Despite COVID-19 Disruption Private Equity Firms Are Still Acquiring Wealth Managers

Despite COVID-19 Disruption Private Equity Firms Are Still Acquiring Wealth Managers

The economy is on pause and scores of businesses are facing huge losses, but for private equity the hunt for wealth management firms continues. Why? Because the demand for financial advice may be even more acute now and advisory firms offer a welcome annuity stream of reliable income in spite of overall market volatility.

“We think that the RIA space is just a terrific industry, for all of the reasons it was two months ago, and for the reasons it was two years before that, and five years before that,” says Roy Burns of Boston-based PE firm TA Associates, whose firm owns Wealth Enhancement Group, said.

 “The tailwinds of independent advice and supporting clients through thick and thin really doesn’t change based on economic activity. It’s a needed service, clients need advice, and the best way to get that advice is through a fiduciary.”

Hightower CEO Bob Oros, whose firm has acquired numerous broker teams and wealth management teams the last ten years and has the financial backing of Boston-based private equity shop Thomas H. Lee Partners, said that his firm is continuing to do deals while working completely remotely.

On April 1, Hightower announced it would buy tax and estate planning specialists, Wellspring Associates of Atlanta, and has several acquisitions in its pipeline.

Flush with capital from years of unabated fundraising, private equity has been slurping up wealth management firms for the last 10 years. Outside of the big wirehouse brokerage firms like UBS, Wells Fargo WFC and Bank of America Merrill Lynch BAC, the advisory business is fragmented — many firms have aging advisors and are lacking viable succession plans.

The industry, which has flourished despite the rise of robo-advisors and passive investing, is ripe for consolidation. Ultimately, the payback of investing in wealth managers could be greater than the typical investments in their two-and-twenty buyout funds.

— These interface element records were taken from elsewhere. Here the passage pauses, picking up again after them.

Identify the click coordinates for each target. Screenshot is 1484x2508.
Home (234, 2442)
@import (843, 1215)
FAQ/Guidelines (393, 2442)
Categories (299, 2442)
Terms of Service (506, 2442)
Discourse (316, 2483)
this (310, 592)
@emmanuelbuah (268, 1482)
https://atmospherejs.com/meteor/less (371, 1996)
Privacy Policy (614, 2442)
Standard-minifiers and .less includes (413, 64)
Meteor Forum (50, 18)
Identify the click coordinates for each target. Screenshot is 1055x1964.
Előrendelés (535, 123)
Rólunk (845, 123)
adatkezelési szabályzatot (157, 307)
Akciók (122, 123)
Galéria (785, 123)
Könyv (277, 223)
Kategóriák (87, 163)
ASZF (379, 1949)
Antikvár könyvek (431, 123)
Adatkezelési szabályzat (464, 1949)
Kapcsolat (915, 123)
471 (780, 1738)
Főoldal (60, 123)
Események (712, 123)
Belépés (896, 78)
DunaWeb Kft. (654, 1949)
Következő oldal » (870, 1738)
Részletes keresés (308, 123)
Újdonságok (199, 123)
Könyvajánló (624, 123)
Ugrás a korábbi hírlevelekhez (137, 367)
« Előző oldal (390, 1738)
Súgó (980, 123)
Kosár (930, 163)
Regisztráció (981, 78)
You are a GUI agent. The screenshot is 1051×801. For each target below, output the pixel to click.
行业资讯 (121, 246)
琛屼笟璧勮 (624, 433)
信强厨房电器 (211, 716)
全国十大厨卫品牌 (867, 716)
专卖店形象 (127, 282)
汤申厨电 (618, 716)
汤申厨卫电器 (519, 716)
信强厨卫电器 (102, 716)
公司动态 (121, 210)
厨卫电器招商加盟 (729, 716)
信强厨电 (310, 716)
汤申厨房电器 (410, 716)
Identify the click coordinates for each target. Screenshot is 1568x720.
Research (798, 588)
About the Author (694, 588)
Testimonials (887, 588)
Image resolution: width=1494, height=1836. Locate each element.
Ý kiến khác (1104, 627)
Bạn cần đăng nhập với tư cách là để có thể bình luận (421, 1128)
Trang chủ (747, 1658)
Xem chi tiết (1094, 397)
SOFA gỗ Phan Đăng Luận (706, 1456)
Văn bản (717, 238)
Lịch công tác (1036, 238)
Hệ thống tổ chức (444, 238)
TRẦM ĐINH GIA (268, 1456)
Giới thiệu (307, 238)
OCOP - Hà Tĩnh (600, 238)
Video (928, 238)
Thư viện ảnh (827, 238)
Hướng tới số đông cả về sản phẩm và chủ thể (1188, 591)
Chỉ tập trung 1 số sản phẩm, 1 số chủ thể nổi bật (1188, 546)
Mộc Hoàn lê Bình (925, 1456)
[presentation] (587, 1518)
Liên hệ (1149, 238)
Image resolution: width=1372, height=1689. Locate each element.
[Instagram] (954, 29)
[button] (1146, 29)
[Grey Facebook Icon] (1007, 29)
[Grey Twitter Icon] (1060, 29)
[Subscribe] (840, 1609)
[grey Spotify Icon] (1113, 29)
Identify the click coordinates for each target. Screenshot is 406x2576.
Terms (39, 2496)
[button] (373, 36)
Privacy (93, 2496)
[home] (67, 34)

The high net worth clients of wealth managers are increasingly investing in alternative assets, the stock-in-trade of PE firms.

In the last quarter of 2019, according to PwC, mergers of wealth management firms combined for $26 billion in disclosed deal value across 50 deals.

Over all, there has been a steady growth in deals in the business, last year more than 100 wealth management firms were snapped up compared to about 20 in 2010 and about 80 in 2015.